I was going through my medical record where I noticed part of my diagnoses indicated “G7, T3a, bilateral small peripheral zones invasion”. After prostatectomy the report indicated pTC2 with "Negative Margin" and stating that the local excision was complete.

The current convention is to categorize a margin as negative if tumor cells are not at the inked margin, even if they are within a few cells of the margin.

Q: Considering that T3a downgraded to T2c with negative margin means diagnoses “bilateral small peripheral zones” was not true prior to operation, there was no invasion of peripheral zones?

User
Posted 14 Sep 2023 at 14:01
Hi Fred

It would seem that the biopsy cores were not examined to the extent that the lab did to the removed prostate which would make some sense given that it is a sampling and not definitive.

The T2c indicates that the cancer had progressed to the gland wall but had not penetrated it - as you said, it could be a few cells away from doing so, in which case you caught it just in time :)

User
Posted 10 Nov 2023 at 19:25

My PSA, 22 months post prostatectomy is still undetectable.

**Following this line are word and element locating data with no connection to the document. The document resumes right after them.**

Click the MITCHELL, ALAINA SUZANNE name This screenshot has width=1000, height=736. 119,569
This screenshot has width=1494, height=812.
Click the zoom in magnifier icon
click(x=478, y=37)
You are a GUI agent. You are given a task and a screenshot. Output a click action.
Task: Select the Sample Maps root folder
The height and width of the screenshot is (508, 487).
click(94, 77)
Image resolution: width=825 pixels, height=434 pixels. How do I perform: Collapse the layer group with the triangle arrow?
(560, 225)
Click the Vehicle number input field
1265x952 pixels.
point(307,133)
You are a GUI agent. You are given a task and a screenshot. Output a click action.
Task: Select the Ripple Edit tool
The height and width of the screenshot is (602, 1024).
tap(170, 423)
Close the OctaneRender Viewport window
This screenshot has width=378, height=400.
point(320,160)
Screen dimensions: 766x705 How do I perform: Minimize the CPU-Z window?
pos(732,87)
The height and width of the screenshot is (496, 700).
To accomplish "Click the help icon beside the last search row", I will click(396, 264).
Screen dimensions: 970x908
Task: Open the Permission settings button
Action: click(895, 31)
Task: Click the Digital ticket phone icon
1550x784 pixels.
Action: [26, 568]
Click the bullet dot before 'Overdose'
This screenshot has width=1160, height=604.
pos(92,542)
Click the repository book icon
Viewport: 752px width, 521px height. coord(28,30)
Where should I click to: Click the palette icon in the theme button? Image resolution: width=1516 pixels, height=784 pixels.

I had a query and am sure there are good many members who could help and reply. I wonder how important is the post surgery pathology reports once PSA reaches 0.2 (that is when further treatment is needed) in planning future treatment plans? Or that from there onwards, further tests defines future treatments plan? 

Thank you all

User
Posted 10 Nov 2023 at 22:10

Originally Posted by: Online Community Member

My PSA, 22 months post prostatectomy is still undetectable.

Great news Fred.

I'm in a pretty similar position, but a year behind you. My three post op PSA tests have been undetectable. Let's hope that they remain that way.  I suppose if they increase above 0.2 they'll start a further treatment plan and that would involve reviewing our previous records including the histology of our removed prostates.